Read from Storage in file source #3869

rdettai · 2023-09-22T10:09:17Z

Description

How was this PR tested?

Running full test suite:

rdettai · 2023-09-22T15:08:48Z

@fmassot (cc @trinity-1686a) commit 9a74f5a contains the scaffolding for the streaming storage. The central point is that StorageResolver now has a resolve_streamable() method. I left the existing resolve() method (reasons explained in the docstring). Before proceeding to the implementation for each and every store, I would like your opinion on the general setup:

are you okay with the overhead it adds? Should we re-consider adding the method to the ~~StorageResolver~~Storage directly?
I'm not sure what the debouncer is used for. Is it okay to bypass it as I did for the streaming mode?

guilload · 2023-09-22T19:07:23Z

I read the comment for the resolve_streamable method but don't understand it. Why can't the Storage trait have a get_stream method directly?

rdettai · 2023-09-23T08:38:31Z

I read the comment for the resolve_streamable method but don't understand it.

Noted, I'll rephrase it if we move forward in this direction

Why can't the Storage trait have a get_stream method directly?

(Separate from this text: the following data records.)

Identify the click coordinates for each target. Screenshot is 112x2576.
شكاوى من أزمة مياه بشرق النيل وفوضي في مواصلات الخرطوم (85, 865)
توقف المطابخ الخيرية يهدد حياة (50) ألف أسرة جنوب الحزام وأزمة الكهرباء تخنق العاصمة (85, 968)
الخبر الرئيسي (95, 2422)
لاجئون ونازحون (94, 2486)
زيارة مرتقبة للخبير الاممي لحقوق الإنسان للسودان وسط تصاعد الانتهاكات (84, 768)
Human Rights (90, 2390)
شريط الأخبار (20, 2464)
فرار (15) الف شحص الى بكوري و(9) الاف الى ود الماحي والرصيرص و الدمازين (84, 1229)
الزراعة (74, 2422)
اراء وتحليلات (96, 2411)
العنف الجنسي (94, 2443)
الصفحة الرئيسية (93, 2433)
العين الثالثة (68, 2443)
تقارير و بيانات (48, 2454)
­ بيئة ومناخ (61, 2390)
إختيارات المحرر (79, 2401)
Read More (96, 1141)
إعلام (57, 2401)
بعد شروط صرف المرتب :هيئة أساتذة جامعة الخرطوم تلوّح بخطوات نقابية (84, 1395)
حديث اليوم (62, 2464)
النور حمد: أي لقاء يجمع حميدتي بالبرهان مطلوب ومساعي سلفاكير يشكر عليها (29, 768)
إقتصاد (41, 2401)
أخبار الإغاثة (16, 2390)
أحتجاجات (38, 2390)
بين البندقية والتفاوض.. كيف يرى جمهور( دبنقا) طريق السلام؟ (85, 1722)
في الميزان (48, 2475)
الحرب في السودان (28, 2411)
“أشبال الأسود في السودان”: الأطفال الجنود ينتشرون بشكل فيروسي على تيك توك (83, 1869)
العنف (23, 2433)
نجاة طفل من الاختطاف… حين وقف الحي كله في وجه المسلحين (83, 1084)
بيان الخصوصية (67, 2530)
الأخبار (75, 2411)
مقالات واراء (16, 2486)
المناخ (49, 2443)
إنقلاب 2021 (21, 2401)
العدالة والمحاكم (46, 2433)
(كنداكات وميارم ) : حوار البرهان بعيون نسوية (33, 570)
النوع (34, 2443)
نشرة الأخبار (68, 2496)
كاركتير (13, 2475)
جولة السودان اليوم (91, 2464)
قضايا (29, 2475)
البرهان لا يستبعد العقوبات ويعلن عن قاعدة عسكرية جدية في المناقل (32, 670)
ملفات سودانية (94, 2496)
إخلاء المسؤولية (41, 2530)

That's one of the questions (I actually made a typo in my previous comment, sorry!).
Pros: The idea behind composing traits instead of having one big Storage trait that does everything is to avoid leaving methods unimplemented. I believe the Storage trait should already be split into a ReadableStorage and a WriteableStorage, thus avoiding unimplemented methods in BundledStorage and StorageWIthCache. I didn't want to add yet another method that doesn't make sense in all cases. You will usually want to avoid get_stream when the actual data is already backed by a byte array (like the cached storage) as it implies an extra unnecessary copy (I know that's what the RamStorage does, but that's mostly for tests). It's implementation might also be a bit tricky on the BundledStorage, which is a shame because it will actually never be used 😅 .
Cons: the machinery of the supertrait is bit obscure (especially the upcasting but also some generics introduced by it), and most Storage implementations are streamable anyway.

guilload · 2023-09-25T16:22:24Z

The trade-off is adding a method that will remain unimplemented for some storage implementations vs adding two new traits, a new method to StorageResolver, and some "obscure machinery" for the supertrait/upcasting. I vote for 1.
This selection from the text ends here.